Indian police have detained or arrested at least a dozen Muslims for allegedly celebrating Pakistan’s cricket match victory October 24 over archrival India in the T20 World Cup.
Those arrested include a Muslim teacher in the western state of Rajasthan who was fired from her job for writing “We won” on her WhatsApp status following Pakistan’s crushing victory against India last week in Dubai. Authorities at a government hospital in Indian-administered Kashmir also terminated the job contract of a Kashmiri Muslim medical technician after she allegedly celebrated the victory on social media.
In the northern state of Uttar Pradesh, seven people, including three Kashmiri students, were arrested for celebrating Pakistan’s victory. The state’s chief minister said all would be charged with sedition, and the accused could face jail terms of up to seven years.
Former Indian Supreme Court Justice Deepak Gupta said the celebration by any Indian of Pakistan’s cricket victory is “definitely not sedition and it is ridiculous to think it is.”
India and Pakistan are cricket-frenzy nations, and the neighbors have been fierce rivals on the pitch since British India was split into two countries in 1947.
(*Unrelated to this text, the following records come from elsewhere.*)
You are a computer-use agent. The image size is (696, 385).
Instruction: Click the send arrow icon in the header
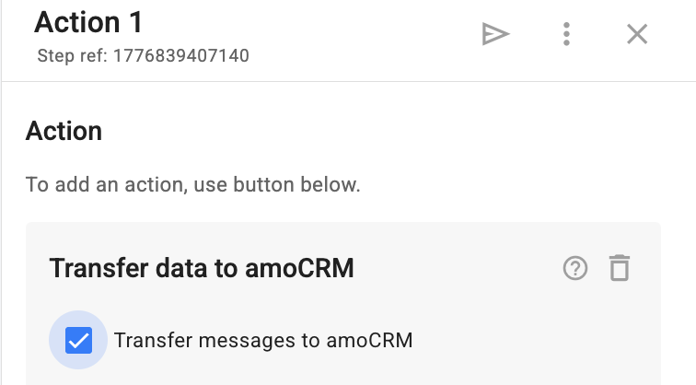point(496,34)
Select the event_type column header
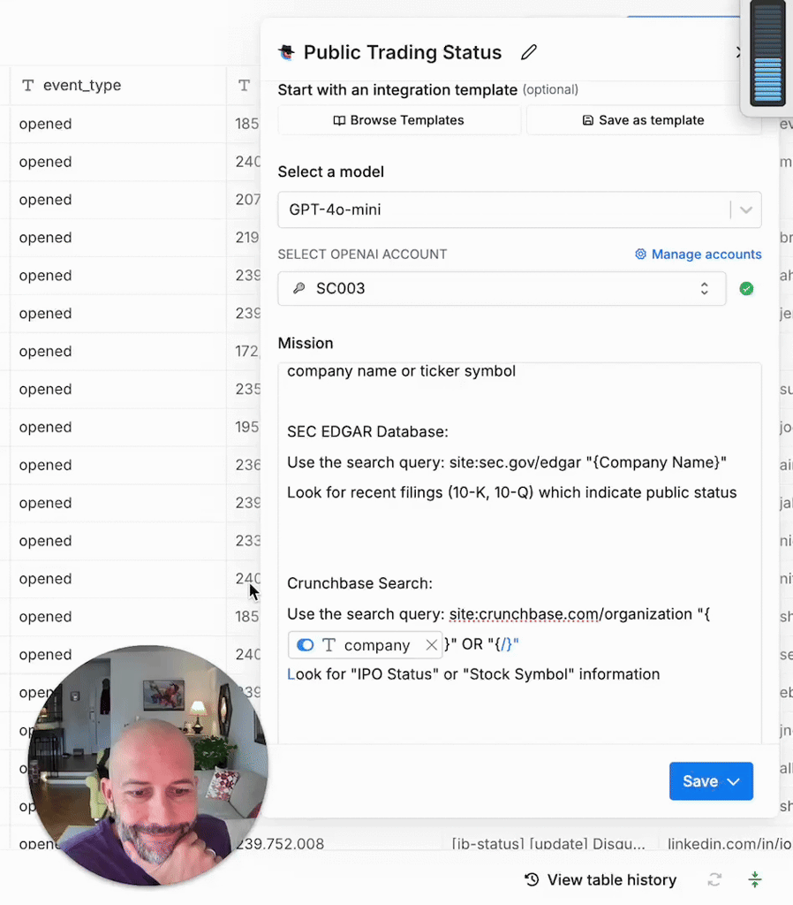 click(x=82, y=86)
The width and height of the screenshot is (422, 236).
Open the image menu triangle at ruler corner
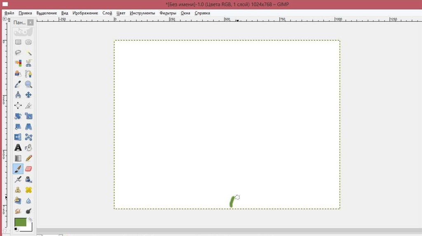point(5,19)
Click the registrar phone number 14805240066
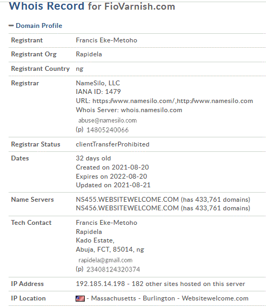Image resolution: width=266 pixels, height=308 pixels. pos(107,130)
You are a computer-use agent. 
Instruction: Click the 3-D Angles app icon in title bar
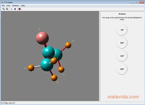point(2,2)
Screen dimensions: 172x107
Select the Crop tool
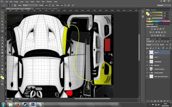point(2,25)
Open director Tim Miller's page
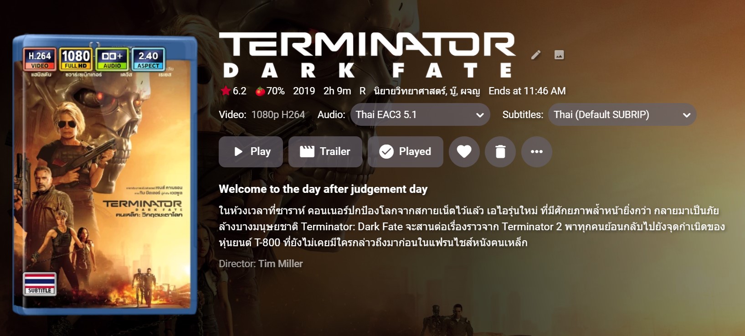The width and height of the screenshot is (745, 336). pos(280,264)
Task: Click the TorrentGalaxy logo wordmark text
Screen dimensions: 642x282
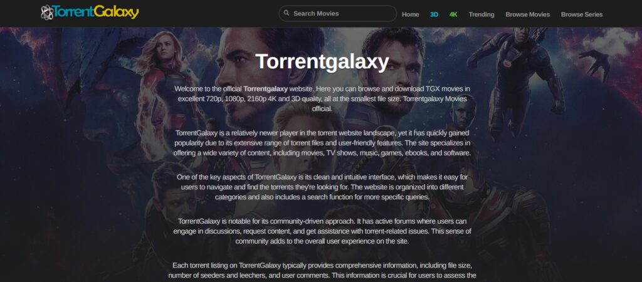Action: 96,13
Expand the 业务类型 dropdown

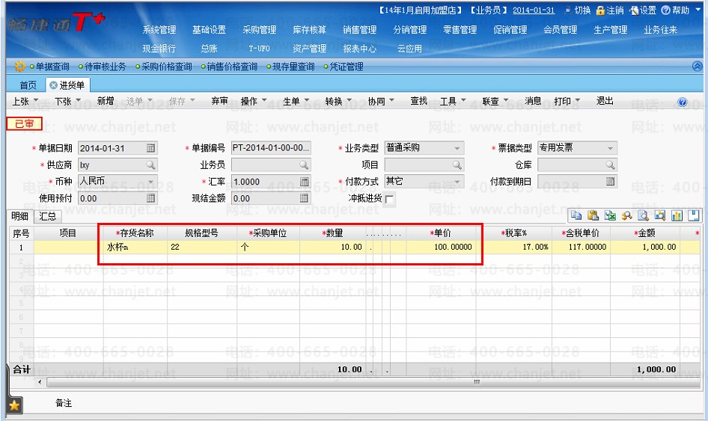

But because of the bitter political enmity between the countries, the Indian government does not allow the Indian cricket team to play Pakistan except in an official International Cricket Council-organized contest such as the ongoing T20 World Cup in the United Arab Emirates.
India accuses Pakistan of sponsoring terrorism in India and has blamed its rival for many terrorist attacks in India-administered Kashmir and other parts of the country. While Pakistan denies the accusations, almost all exchanges between the nations have come to a standstill in the recent years. The bilateral cricketing ties between the two neighbors have been frozen for more than eight years.
Pakistan’s trouncing of archrival India in the October 24 match triggered ecstatic celebrations among some Muslims in India, according to police reports. In India, where the majority is Hindu, those celebrating Pakistan’s victory are viewed as anti-nationals or enemies of India.
On October 27, police arrested Muslim teacher Nafisa Attari in Rajasthan’s Udaipur for her WhatsApp status in support of the Pakistani cricket team. The private school where she worked dismissed her immediately.
The same day, police in Uttar Pradesh announced they had arrested seven people, including three Kashmiri students from a private engineering college in Agra, for allegedly celebrating Pakistani team’s victory on WhatsApp. The Kashmiris were suspended from school.
In a tweet, Uttar Pradesh police said those arrested were “anti-national elements” who used “disrespectful words against the Indian cricket team and made anti-India comments which disrupted peace.” The Kashmiris also face charges of cyberterrorism, under India’s Information Technology Act.
Uttar Pradesh Chief Minister Yogi Adityanath threatened that Indians found cheering Pakistani cricket team will face tough actions.
Adityanath tweeted: “Those celebrating Pakistan’s victory will face sedition charges.”
The charge of sedition, which is based on a British colonial-era law, can be used against anyone who “brings or attempts to bring into hatred or contempt, or excites or attempts to excite disaffection towards, the Government established by law.”
Nasir Khuehami, national spokesperson of the Jammu and Kashmir Students Association, told VOA that Kashmiri Muslim students were violently assaulted in many states in India for allegedly celebrating the Pakistani cricket team’s victory.
“This is perhaps true that those Kashmiri students celebrated Pakistani team’s victory in social media. But the Kashmiri students in Agra are being hounded more because of some Hindu groups’ charge that they shouted ‘Pakistan Zindabad’ slogans. This charge is completely untrue. The college authorities and some non-Kashmiri students from the Agra engineering college confirmed it to us that no Kashmiri students shouted anti-India or pro-Pakistan slogans. But mostly because of the bogus charge, the students are being viewed as anti-nationalists,” Khuehami said.
In the presence of police, Hindu right-wing groups beat up three arrested Kashmiri students while they were being produced in the court, Khuehami said.
“Several lawyer associations in Agra have decided not to provide legal support to the three Kashmiri students. It is obvious that once the three students are booked under sedition charges, their studies will be doomed. Slapping sedition charges against the students just on the basis of their WhatsApp statuses and congratulatory messages is an arbitrary and unwarranted act.”
The parents of the three students, who are mostly poor, have urged that the Uttar Pradesh government forgive them and revoke all the charges on humanitarian grounds.
In a video interview, Gupta said celebrating the Pakistani team’s victory over India may be offensive or unwise for an Indian “but it is not a crime. It is not illegal. A thing may be good or bad, but that does not make it a crime or illegal.”